Colombia’s former president Virgilio Barco Vargas personally approved an extermination campaign while in office against members and supporters of the left-wing Patriotic Union (UP) political party, a startling investigation by journalist Alberto Donadio has revealed.
The UP was founded in 1985 under the terms of the recently-signed peace agreement between Barco’s predecessor, Belisario Betancur, and the FARC guerrilla movement. Following a number of modest UP gains in regional and municipal elections, state security forces and paramilitaries launched a violent campaign – often referred to in Colombia as a ‘political genocide’ – to eradicate the party, killing thousands of UP members, including presidential candidates.
Barco was elected in 1986, upon which, according to Donadio, he acted on the recommendations of advisors to target the UP. More than 400 people were killed in the first 14 months of Barco’s government, with the violence continuing for several years. According to the National Centre for Historical Memory (CNMH), 3,122 UP members were killed, while close to another 3,000 suffered forced disappearances, forced displacement, torture and other human rights violations.

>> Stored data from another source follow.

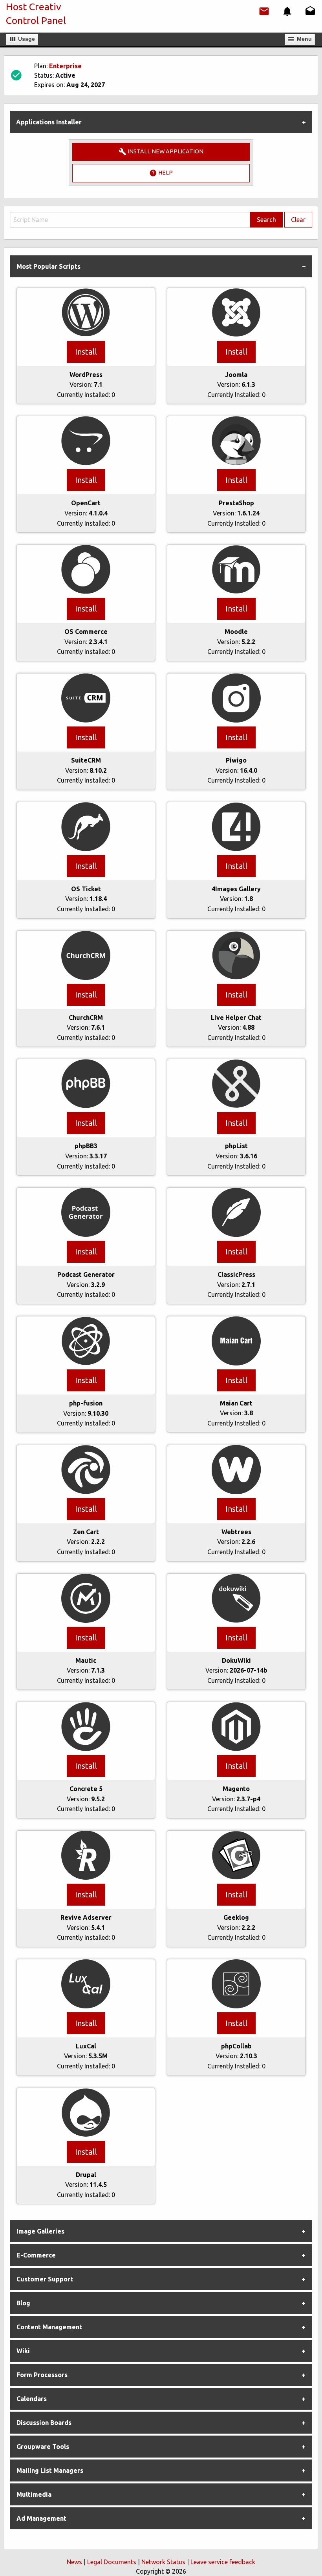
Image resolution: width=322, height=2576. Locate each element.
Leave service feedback (222, 2561)
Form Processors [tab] (42, 2374)
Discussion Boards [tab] (43, 2422)
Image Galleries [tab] (40, 2231)
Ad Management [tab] (41, 2518)
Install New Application (164, 151)
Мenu (303, 39)
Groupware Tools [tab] (42, 2446)
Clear (298, 219)
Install (86, 351)
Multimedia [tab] (33, 2494)
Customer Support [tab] (44, 2279)
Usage (25, 39)
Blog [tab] (23, 2303)
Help (165, 172)
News (74, 2561)
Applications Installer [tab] (49, 122)
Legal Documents (111, 2561)
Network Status (163, 2561)
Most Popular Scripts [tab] (48, 266)
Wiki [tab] (23, 2350)
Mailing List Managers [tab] (49, 2470)
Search (266, 219)
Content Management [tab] (49, 2326)
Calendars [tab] (31, 2398)
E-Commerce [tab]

CNMH records show that during a period of 18 years, not a single month passed without the murder of a UP member.
Donadio adds that, when Barco’s Peace Commissioner, Carlos Ossa Escobar, expressed alarm at the violence impacting the UP, military general Rafael Samudio Molino responded that ‘at this rate, we’ll never get rid of them.’ Having suffered years of intense violence, the UP was effectively wound up in 2002 after withdrawing its legal status as a political party. However, in 2013, it regained its political status and was able to again compete in elections.
The extermination of the UP is one of the macro cases under investigation by the Special Jurisdiction for Peace (JEP), the transitional justice court created in the 2016 peace agreement to investigate and prosecute severe human rights violations committed during the conflict.